Given instruction:
Reproduce the stretch of the comments on art and beauty from "Either way, I" through "souls are real.", word for word.

Supplied text:

Great article. True art springs from true beauty which is our God.

I find most modern art pretty hideous. Seeing watercolor blotches on notebook paper in a museum, or dirt from the artist’s floor smeared on paper is quite demoralizing; any toddler can do that in a couple of minutes. But I don’t think you thought it through all the way - sensing in your soul that something is beautiful doesn’t make it so, and someone saying that a metal box is beautiful could mean any number of things (maybe they do mean it’s pretty, maybe they mean it evokes a strong response, maybe they mean it has a thought-provoking significance). Keep in mind that humans are naturally more attracted to people than objects, and scenes of nature are beautiful because humans have spent much of their history in nature. It doesn’t make evolutionary sense that we would find inanimate objects more beautiful than people and wildlife and scenery - sure, some people might, but I’m willing to bet they’re in the minority.
 
Either way, I think your premise that there is an objective beauty is faulty. “What I sensed in my soul is that there is indeed a scale of objective beauty. Some works of art are more beautiful than others; therefore, there must be some ultimate source of beauty that the more beautiful works are more like than the less beautiful ones.”  A gut instinct that something is true doesn’t make it true! How can anything be intrinsically beautiful? We can find things repulsive or attractive, but when you really think about it, there’s nothing inherently beautiful or ugly about anything.

Evolution couldn’t explain beauty to you, ergo souls are real.

Makes sense to me.

Material:
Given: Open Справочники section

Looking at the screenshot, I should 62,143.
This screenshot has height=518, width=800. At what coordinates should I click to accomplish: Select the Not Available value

Output for this exercise:
Either way, I think your premise that there is an objective beauty is faulty. “What I sensed in my soul is that there is indeed a scale of objective beauty. Some works of art are more beautiful than others; therefore, there must be some ultimate source of beauty that the more beautiful works are more like than the less beautiful ones.”  A gut instinct that something is true doesn’t make it true! How can anything be intrinsically beautiful? We can find things repulsive or attractive, but when you really think about it, there’s nothing inherently beautiful or ugly about anything.

Evolution couldn’t explain beauty to you, ergo souls are real.